*** Supplied material

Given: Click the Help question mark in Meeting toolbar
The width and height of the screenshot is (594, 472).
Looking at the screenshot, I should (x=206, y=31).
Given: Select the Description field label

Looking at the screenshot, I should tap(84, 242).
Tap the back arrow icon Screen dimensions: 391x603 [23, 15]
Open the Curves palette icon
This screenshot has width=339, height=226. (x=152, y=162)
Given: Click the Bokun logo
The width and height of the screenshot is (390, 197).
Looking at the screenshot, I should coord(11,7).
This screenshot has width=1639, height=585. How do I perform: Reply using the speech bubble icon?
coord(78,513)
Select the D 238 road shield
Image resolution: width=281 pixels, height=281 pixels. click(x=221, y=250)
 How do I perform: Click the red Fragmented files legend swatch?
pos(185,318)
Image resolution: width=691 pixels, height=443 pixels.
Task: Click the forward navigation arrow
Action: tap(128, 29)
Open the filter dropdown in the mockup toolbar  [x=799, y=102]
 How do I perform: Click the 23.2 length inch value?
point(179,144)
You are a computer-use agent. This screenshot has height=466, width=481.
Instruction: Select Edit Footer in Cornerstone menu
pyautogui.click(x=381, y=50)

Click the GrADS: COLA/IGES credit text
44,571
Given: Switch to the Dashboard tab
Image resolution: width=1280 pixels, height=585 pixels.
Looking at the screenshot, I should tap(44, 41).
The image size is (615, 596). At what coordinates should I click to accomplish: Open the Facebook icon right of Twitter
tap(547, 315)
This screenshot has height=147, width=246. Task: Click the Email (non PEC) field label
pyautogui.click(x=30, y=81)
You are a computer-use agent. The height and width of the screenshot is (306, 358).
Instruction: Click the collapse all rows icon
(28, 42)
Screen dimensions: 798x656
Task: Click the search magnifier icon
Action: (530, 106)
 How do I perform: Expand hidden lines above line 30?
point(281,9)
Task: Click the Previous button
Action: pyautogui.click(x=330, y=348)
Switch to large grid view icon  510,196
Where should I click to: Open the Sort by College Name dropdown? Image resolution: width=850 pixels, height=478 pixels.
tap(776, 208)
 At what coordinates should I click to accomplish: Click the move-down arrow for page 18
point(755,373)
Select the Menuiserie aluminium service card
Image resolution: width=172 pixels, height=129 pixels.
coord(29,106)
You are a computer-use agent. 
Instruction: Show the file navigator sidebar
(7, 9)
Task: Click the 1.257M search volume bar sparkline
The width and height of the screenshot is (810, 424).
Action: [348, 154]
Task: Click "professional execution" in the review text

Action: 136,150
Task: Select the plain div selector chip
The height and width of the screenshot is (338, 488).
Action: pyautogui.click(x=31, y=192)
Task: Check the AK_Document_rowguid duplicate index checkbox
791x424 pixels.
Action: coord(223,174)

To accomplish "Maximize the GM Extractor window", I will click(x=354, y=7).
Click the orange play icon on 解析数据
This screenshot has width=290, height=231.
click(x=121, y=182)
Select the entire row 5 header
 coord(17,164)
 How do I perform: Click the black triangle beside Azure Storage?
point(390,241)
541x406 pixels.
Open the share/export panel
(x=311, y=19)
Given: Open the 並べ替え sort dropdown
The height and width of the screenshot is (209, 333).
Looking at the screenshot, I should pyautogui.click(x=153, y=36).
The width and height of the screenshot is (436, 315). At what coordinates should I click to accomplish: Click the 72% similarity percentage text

******

◆ What is expected ◆
After locating the line with "541x406 pixels.", please repeat it and every line after it exactly, through the end of the data above.

◆ Response below ◆
541x406 pixels.
Open the share/export panel
(x=311, y=19)
Given: Open the 並べ替え sort dropdown
The height and width of the screenshot is (209, 333).
Looking at the screenshot, I should pyautogui.click(x=153, y=36).
The width and height of the screenshot is (436, 315). At what coordinates should I click to accomplish: Click the 72% similarity percentage text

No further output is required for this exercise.